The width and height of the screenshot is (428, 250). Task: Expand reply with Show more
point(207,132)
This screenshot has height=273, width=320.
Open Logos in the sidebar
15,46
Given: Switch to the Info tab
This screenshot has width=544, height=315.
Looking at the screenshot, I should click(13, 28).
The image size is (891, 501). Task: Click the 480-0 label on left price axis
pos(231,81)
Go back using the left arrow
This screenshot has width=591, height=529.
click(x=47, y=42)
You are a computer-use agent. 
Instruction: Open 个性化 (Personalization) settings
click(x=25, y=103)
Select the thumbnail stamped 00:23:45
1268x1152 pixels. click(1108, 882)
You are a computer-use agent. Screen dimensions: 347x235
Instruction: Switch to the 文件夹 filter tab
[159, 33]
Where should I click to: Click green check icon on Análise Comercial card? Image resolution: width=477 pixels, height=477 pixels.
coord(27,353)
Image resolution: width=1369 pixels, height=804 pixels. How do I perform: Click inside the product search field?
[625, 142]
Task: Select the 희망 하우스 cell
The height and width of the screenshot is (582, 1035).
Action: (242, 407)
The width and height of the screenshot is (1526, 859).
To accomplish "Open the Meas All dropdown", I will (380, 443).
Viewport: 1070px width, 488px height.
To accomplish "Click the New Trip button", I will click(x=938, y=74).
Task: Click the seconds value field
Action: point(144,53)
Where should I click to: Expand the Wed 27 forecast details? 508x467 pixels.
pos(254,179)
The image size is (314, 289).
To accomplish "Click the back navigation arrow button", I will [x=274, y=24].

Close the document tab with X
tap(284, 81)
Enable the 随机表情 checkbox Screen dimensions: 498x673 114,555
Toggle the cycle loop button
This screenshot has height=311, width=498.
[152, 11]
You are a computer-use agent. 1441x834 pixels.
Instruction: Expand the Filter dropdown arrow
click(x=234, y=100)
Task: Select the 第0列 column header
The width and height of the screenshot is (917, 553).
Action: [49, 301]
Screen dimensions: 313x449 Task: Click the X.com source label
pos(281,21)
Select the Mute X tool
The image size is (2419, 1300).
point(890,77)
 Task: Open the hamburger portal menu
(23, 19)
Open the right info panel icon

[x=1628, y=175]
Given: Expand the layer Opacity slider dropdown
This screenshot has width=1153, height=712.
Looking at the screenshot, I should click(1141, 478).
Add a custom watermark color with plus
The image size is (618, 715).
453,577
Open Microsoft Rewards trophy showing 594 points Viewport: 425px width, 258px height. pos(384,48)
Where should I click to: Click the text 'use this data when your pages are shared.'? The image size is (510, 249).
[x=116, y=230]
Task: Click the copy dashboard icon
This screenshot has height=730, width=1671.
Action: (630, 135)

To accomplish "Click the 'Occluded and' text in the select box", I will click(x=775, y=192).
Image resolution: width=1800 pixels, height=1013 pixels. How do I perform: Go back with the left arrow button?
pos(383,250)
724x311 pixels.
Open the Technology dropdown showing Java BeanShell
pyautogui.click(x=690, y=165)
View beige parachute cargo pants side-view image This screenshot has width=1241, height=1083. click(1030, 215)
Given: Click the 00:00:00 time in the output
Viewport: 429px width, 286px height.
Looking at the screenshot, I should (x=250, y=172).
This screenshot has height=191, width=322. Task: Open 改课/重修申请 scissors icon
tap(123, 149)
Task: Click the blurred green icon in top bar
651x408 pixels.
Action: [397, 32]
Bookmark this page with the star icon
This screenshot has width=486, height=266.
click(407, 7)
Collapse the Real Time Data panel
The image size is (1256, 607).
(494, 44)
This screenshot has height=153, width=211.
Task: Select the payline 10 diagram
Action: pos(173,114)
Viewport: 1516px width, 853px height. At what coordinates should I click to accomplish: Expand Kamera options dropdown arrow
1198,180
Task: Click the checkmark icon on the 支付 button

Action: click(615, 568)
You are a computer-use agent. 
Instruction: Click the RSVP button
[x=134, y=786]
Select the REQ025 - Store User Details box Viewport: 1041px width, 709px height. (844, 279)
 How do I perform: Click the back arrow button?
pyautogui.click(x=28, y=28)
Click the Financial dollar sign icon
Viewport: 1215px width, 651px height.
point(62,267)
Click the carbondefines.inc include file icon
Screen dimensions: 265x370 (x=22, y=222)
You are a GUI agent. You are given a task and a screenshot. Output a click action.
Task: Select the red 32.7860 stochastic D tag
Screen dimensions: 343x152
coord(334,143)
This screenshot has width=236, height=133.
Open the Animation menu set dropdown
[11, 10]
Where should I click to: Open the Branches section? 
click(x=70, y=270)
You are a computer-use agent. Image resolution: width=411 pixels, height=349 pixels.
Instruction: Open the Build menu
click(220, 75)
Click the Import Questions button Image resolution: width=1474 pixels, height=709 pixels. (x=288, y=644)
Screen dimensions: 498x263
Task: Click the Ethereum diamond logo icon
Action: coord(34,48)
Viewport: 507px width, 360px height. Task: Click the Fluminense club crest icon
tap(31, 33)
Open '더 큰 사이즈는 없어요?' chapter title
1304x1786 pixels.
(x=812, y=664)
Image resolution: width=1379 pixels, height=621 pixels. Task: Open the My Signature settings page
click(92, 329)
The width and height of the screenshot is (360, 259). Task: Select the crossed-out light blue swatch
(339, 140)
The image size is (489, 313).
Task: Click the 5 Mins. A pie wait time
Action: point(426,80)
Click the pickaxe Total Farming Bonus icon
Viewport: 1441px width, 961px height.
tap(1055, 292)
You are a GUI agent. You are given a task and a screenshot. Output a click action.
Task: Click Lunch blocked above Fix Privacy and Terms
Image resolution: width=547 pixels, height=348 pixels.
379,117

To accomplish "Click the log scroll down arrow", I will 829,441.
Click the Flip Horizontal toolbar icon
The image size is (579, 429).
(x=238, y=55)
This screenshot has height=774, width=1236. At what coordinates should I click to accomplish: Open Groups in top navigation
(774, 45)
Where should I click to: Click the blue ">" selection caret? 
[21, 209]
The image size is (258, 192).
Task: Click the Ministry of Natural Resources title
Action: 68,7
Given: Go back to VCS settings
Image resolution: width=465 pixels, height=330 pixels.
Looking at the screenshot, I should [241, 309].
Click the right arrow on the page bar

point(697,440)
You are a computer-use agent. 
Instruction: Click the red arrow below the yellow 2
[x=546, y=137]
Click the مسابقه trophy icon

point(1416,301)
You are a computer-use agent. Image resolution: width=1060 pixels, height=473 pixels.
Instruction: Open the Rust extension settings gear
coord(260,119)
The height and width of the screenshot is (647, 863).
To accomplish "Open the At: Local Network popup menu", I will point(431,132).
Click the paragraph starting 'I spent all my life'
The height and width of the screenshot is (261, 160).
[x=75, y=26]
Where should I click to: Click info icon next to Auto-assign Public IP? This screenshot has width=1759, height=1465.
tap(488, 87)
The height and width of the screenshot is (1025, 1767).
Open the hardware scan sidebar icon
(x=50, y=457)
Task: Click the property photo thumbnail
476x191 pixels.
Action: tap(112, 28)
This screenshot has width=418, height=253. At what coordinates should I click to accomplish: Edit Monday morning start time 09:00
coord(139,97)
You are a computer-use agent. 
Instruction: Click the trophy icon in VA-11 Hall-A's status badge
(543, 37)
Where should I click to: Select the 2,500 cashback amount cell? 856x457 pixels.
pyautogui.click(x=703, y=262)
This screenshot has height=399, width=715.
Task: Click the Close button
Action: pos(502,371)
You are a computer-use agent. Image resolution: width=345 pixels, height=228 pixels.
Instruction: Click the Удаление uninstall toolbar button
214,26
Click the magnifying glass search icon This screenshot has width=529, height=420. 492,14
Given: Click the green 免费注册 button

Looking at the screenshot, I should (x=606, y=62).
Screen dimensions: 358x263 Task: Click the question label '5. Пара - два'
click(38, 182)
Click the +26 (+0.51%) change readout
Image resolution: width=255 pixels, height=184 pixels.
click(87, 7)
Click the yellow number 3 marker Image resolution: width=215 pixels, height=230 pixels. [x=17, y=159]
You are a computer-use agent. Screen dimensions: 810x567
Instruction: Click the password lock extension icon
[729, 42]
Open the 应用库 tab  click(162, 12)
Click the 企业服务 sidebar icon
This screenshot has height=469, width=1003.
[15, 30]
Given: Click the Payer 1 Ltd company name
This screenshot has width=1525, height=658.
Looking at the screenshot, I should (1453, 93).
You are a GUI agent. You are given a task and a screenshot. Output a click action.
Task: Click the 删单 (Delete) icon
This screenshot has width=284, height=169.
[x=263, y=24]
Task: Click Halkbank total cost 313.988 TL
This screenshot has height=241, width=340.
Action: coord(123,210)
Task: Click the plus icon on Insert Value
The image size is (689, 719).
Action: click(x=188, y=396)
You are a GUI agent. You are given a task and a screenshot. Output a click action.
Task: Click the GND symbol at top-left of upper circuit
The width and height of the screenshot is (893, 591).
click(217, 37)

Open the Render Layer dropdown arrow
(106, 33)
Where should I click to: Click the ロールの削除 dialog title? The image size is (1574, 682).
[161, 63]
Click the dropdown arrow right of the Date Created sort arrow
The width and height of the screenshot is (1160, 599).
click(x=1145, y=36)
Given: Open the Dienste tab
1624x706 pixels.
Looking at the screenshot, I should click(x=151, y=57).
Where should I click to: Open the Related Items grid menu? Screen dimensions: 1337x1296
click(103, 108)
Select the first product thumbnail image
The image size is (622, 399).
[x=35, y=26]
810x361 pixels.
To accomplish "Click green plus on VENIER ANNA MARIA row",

• **Task objective**
Return, word for word, the lines running from the one containing "Task: Click the blurred green icon in top bar" through the one containing "Select the REQ025", with both of those lines included.

• **Exercise response**
Task: Click the blurred green icon in top bar
651x408 pixels.
Action: [397, 32]
Bookmark this page with the star icon
This screenshot has width=486, height=266.
click(407, 7)
Collapse the Real Time Data panel
The image size is (1256, 607).
(494, 44)
This screenshot has height=153, width=211.
Task: Select the payline 10 diagram
Action: pos(173,114)
Viewport: 1516px width, 853px height. At what coordinates should I click to accomplish: Expand Kamera options dropdown arrow
1198,180
Task: Click the checkmark icon on the 支付 button

Action: click(615, 568)
You are a computer-use agent. 
Instruction: Click the RSVP button
[x=134, y=786]
Select the REQ025 - Store User Details box Viewport: 1041px width, 709px height. (844, 279)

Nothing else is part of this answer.